Texte proposé:
↓

Bradford Cox, créature aussi haute que le batteur et co-fondateur de Deerhunter, Moses Archuleta, sur son promontoire, Cox dont les épaules anguleuses et le torse plat donnent à son tee-shirt arborant le nom d'un groupe de punk séminal un air d'étendard, est dans un monde à lui seul. Dans ce monde, le chanteur né en 1982 à Athens dans l'état de Georgie, semble avoir quinze ans. Le volume assourdissant, les larsen provoqués sciemment avec sa guitare, ne sont pas un énième défi au public, mais le fruit de sa franchise adolescente. La même qui le porte à déclarer que sa chanson préférée de tous les temps est Blue Milk de Stereolab. Cette sincérité qui le voit imiter les groupes les plus admirés de son interminable adolescence, les Strokes en tête (« J'aime les Strokes car j'aime le rock n' roll »), avec une fièvre entre envie et triomphe farouche. Elle fait de lui l'un des artistes les mieux capables de véhiculer l'esprit du rock n' roll, en exposant sa propre forme de juvénilité étrange. Cox vole par son apparence un charisme que beaucoup n'auront jamais. On se demande, à un moment, s'il ne va pas manger le hit-hat de Moïse, l'un des secrets du son Deerhunter.

↑

Consigne A:
D'après le texte sur Bradford Cox, quelle chanson Cox déclare-t-il être sa préférée de tous les temps ?
Consigne B:
Résumez le texte sur Bradford Cox en deux phrases.
Le listing n'a aucun rôle dans ce travail.

Données fournies:
↓

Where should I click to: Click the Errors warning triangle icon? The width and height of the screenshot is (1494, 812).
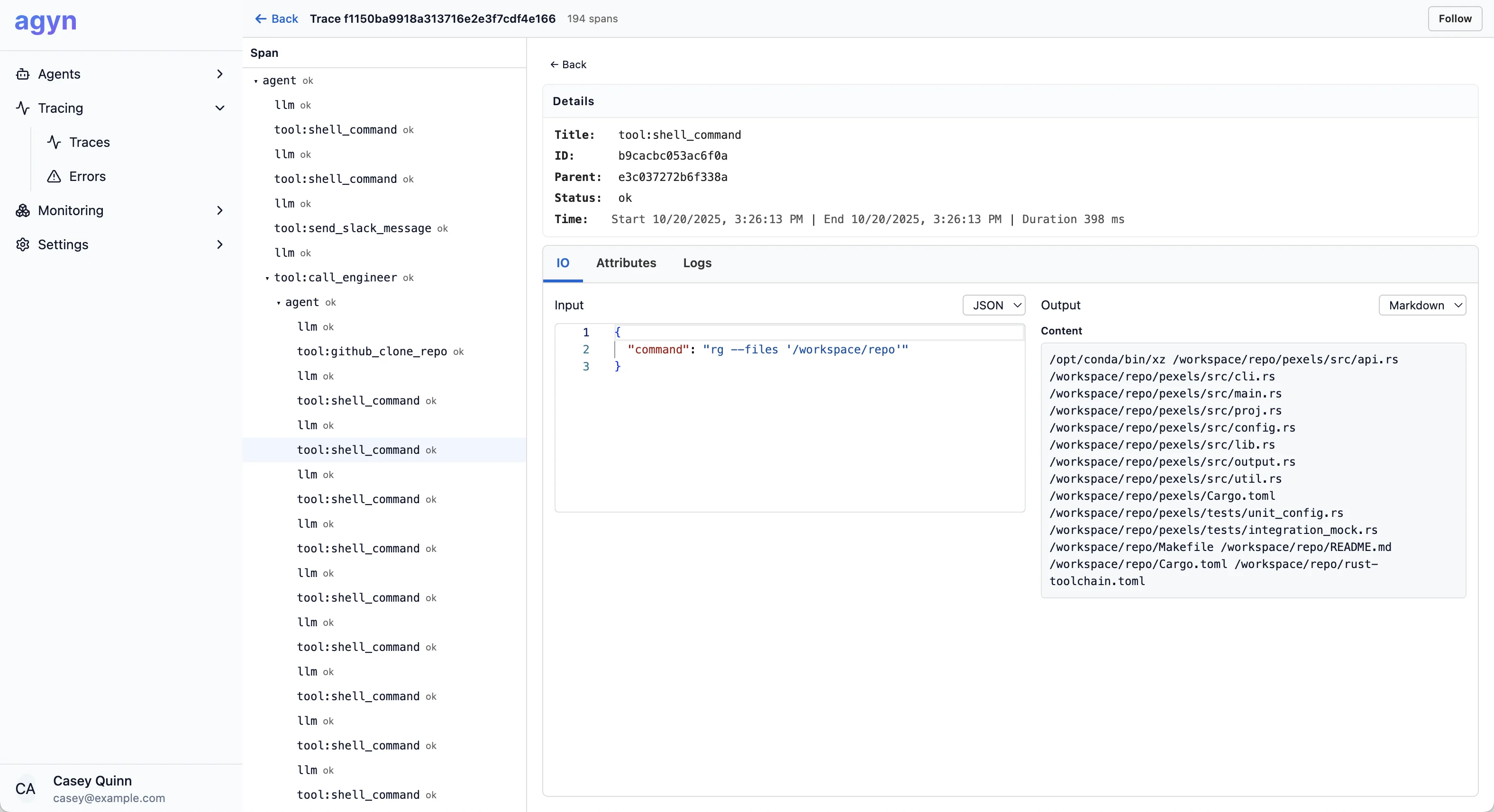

↑

Corrigé A:
Blue Milk de Stereolab.

Corrigé B:
Bradford Cox, chanteur né en 1982 à Athens en Georgie, semble avoir quinze ans dans le monde qui est le sien, et son volume assourdissant comme ses larsen provoqués sciemment sont le fruit de sa franchise adolescente. Cette sincérité, qui le pousse à imiter les groupes qu'il admire, les Strokes en tête, fait de lui l'un des artistes les mieux capables de véhiculer l'esprit du rock n' roll.